A second failure is metric isolation. Teams measure their subsystem’s metric without measuring its impact on downstream metrics. Infrastructure teams optimise for deployment frequency without asking whether the deployments change user outcomes. Product teams optimise for feature adoption without asking whether adopted features retain users. Each team’s metric looks good. The product stagnates.
Concept: Every metric is a proxy for user value. The quality of a measurement system depends on how well its proxies resist Goodhart corruption and how well they predict the outcomes they are supposed to represent.
Thread: T11 (Feedback) ← metrics create feedback loops that shape engineering behaviour → choose metrics where improvement requires improving the actual outcome
Core Idea: Leading indicators predict outcomes; lagging indicators confirm them. Technical decisions affect leading indicators. Goodhart’s Law corrupts metrics that become targets.

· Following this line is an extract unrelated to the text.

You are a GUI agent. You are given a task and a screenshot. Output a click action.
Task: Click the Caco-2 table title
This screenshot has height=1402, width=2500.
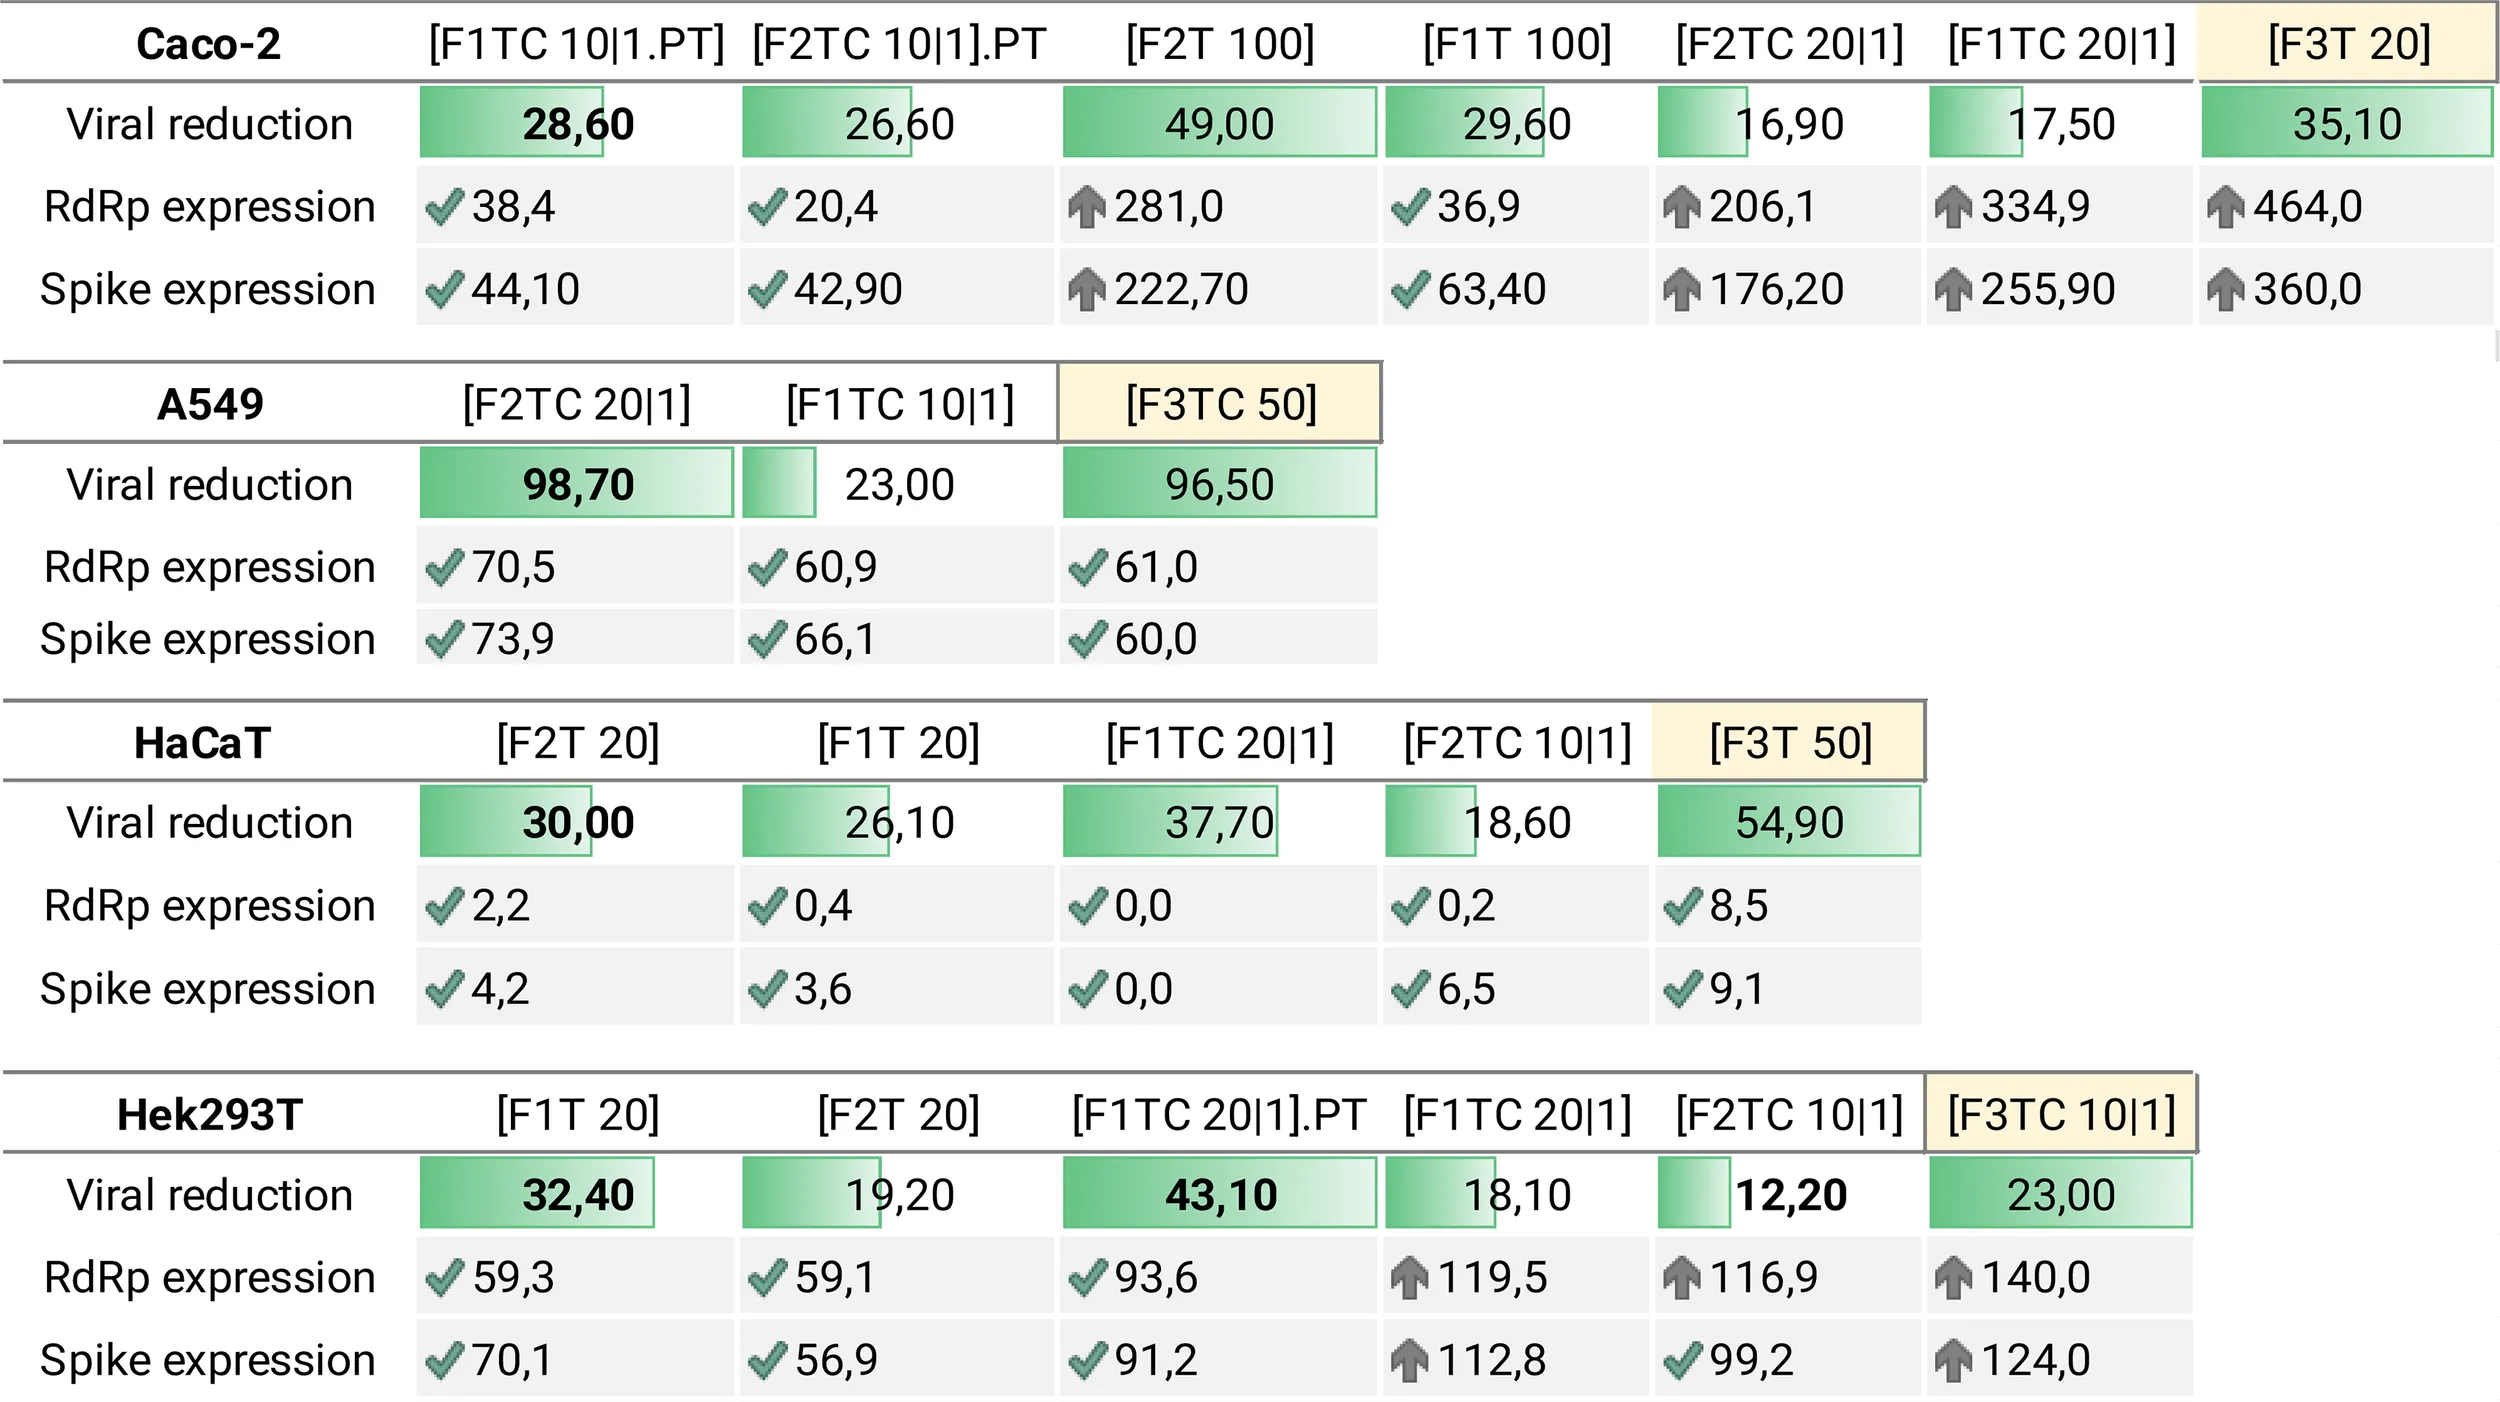(x=208, y=44)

Instrumentation is a first-class architectural requirement.
Tradeoff: AT9 (Speed vs Quality) — high-resolution metrics require instrumentation investment; teams that skip that investment operate faster but with lower visibility into whether speed is producing value
Failure Mode: FM11 (Observability Blindness) — without instrumentation at the task level, teams cannot distinguish between a product that is working and a product that looks like it is working
Signal: When a metric improves but the user outcome it is supposed to predict does not, the proxy relationship has broken down and the metric must be replaced
Maps to: Reference Book, Framework 9 (Laws)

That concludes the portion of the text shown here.